■ DESCRIPTION OF THE TASK
Below are some records; quote exactly the lines from the one that contains "Given: Close the Console panel" through the one that contains "You are a computer-use agent. 1456x824", inclusive, and no others.

Records drawn from a dataset
══════

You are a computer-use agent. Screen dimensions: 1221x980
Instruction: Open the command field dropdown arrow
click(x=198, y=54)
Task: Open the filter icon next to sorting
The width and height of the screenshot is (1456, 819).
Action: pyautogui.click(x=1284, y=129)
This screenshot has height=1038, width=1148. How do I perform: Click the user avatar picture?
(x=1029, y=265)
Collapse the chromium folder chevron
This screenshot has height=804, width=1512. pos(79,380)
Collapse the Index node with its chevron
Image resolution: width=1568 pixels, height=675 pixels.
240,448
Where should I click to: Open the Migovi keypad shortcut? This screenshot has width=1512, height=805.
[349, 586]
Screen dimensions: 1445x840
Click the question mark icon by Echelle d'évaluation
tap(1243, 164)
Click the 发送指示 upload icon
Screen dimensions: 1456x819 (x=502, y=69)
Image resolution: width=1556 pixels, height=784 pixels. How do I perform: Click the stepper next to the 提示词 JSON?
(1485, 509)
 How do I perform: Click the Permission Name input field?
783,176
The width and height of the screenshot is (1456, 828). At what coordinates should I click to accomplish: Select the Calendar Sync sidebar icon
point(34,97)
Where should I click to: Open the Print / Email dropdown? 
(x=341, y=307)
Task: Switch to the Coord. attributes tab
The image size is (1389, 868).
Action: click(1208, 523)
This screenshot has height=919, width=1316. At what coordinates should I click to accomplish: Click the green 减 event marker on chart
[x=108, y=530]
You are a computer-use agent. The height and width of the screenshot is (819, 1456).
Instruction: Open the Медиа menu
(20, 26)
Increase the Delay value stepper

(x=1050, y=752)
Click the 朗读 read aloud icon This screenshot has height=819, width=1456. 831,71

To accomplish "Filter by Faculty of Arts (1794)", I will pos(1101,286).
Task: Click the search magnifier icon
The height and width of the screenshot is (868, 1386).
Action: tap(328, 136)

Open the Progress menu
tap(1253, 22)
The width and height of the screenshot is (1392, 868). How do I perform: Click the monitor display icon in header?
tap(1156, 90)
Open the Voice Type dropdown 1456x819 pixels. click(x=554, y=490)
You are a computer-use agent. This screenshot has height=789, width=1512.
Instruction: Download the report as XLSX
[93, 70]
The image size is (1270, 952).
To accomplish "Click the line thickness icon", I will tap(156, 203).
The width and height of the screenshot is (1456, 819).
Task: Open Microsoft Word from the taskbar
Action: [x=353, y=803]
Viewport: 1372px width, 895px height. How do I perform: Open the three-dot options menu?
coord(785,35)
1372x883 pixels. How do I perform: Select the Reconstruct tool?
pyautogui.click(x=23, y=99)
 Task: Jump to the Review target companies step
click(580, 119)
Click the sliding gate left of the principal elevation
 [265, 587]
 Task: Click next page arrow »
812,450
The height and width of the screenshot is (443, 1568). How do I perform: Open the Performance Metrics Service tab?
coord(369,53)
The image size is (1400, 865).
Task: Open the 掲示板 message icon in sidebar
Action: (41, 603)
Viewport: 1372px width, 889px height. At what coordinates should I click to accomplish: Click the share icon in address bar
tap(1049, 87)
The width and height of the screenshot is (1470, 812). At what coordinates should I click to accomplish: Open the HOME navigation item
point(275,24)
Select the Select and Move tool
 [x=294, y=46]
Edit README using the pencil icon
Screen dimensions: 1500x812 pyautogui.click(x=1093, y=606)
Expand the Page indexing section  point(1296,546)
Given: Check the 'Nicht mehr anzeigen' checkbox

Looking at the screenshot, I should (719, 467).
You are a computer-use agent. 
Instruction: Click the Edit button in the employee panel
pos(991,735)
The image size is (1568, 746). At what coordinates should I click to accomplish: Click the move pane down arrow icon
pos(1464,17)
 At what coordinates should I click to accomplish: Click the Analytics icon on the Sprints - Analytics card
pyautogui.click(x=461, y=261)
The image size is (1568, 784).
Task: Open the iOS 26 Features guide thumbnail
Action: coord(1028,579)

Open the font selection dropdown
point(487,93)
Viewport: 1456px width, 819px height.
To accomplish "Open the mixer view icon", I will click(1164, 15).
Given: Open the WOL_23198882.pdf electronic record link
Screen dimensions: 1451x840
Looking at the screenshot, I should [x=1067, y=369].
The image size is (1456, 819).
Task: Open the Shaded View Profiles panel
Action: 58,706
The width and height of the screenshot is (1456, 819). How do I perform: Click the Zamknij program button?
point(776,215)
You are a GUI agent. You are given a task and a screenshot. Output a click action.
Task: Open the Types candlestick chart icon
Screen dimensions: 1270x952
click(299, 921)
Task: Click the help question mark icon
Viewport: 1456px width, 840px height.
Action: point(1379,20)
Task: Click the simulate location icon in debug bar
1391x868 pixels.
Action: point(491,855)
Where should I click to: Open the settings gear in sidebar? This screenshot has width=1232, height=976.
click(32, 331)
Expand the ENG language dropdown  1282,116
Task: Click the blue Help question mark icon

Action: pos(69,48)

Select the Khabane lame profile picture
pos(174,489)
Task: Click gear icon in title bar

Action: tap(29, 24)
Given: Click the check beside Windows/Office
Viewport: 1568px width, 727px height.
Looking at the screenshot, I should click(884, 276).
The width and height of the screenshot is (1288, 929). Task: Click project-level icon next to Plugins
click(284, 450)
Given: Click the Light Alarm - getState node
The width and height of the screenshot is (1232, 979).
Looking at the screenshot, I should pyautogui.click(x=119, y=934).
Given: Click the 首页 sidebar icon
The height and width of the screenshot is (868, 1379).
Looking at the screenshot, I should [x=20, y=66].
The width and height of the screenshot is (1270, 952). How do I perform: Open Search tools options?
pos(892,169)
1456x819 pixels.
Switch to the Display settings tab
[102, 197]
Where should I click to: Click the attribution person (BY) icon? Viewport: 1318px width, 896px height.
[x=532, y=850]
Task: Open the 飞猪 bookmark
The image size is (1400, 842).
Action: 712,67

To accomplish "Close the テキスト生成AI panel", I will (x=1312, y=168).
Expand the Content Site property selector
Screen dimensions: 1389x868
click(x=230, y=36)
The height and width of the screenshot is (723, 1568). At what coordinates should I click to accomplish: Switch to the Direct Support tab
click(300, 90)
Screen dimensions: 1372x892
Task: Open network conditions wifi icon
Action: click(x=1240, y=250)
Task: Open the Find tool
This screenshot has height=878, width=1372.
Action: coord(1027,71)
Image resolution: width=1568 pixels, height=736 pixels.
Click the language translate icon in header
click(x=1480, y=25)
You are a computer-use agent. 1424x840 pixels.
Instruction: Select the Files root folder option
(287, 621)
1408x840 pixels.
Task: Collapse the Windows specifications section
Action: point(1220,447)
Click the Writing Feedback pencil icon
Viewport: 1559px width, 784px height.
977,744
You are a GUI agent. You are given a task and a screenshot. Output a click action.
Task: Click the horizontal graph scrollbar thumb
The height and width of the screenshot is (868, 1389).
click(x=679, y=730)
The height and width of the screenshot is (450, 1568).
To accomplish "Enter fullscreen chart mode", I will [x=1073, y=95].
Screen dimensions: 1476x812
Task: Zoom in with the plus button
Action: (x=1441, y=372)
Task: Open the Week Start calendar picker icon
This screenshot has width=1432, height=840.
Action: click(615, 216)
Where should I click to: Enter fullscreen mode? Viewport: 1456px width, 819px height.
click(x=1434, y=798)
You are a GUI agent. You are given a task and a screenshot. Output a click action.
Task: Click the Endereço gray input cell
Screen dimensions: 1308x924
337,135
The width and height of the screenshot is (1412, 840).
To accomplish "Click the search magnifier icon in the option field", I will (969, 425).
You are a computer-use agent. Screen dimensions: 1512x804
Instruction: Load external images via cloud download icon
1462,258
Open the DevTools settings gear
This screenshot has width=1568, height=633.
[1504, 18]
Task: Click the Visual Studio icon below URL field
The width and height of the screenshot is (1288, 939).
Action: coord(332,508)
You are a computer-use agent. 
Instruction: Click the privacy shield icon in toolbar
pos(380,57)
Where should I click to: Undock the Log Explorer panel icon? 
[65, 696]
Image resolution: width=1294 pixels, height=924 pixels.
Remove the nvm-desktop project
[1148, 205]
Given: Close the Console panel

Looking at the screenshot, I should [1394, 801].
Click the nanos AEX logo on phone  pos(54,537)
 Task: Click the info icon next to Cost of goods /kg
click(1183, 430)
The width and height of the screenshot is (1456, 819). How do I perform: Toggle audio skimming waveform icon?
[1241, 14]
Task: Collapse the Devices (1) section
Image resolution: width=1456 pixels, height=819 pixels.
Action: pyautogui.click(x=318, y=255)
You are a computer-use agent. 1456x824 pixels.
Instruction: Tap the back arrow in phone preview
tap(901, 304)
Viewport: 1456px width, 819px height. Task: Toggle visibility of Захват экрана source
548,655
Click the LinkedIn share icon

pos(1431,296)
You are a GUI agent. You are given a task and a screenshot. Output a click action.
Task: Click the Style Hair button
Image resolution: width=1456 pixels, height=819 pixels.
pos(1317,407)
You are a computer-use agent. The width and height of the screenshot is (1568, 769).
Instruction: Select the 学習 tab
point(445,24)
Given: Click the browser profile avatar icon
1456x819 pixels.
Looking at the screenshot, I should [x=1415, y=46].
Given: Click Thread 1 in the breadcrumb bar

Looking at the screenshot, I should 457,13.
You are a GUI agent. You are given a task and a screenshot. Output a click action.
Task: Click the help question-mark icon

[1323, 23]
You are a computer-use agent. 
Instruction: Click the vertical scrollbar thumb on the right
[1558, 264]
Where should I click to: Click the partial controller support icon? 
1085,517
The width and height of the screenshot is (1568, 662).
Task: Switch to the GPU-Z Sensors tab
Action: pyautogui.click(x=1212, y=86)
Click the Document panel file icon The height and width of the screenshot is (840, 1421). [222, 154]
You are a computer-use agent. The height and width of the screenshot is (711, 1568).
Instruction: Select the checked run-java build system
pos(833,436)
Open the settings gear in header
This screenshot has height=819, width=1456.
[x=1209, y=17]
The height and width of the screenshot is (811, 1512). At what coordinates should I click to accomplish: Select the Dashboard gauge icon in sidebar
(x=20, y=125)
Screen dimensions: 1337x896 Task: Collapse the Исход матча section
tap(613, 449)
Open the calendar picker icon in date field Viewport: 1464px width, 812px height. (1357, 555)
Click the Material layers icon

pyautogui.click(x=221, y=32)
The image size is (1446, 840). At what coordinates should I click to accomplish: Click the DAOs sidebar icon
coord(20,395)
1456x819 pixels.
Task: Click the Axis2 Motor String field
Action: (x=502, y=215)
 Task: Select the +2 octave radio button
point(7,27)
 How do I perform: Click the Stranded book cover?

══════

■ RESPONSE BELOW
Given: Close the Console panel

Looking at the screenshot, I should [1394, 801].
Click the nanos AEX logo on phone  pos(54,537)
 Task: Click the info icon next to Cost of goods /kg
click(1183, 430)
The width and height of the screenshot is (1456, 819). How do I perform: Toggle audio skimming waveform icon?
[1241, 14]
Task: Collapse the Devices (1) section
Image resolution: width=1456 pixels, height=819 pixels.
Action: pyautogui.click(x=318, y=255)
You are a computer-use agent. 1456x824 pixels.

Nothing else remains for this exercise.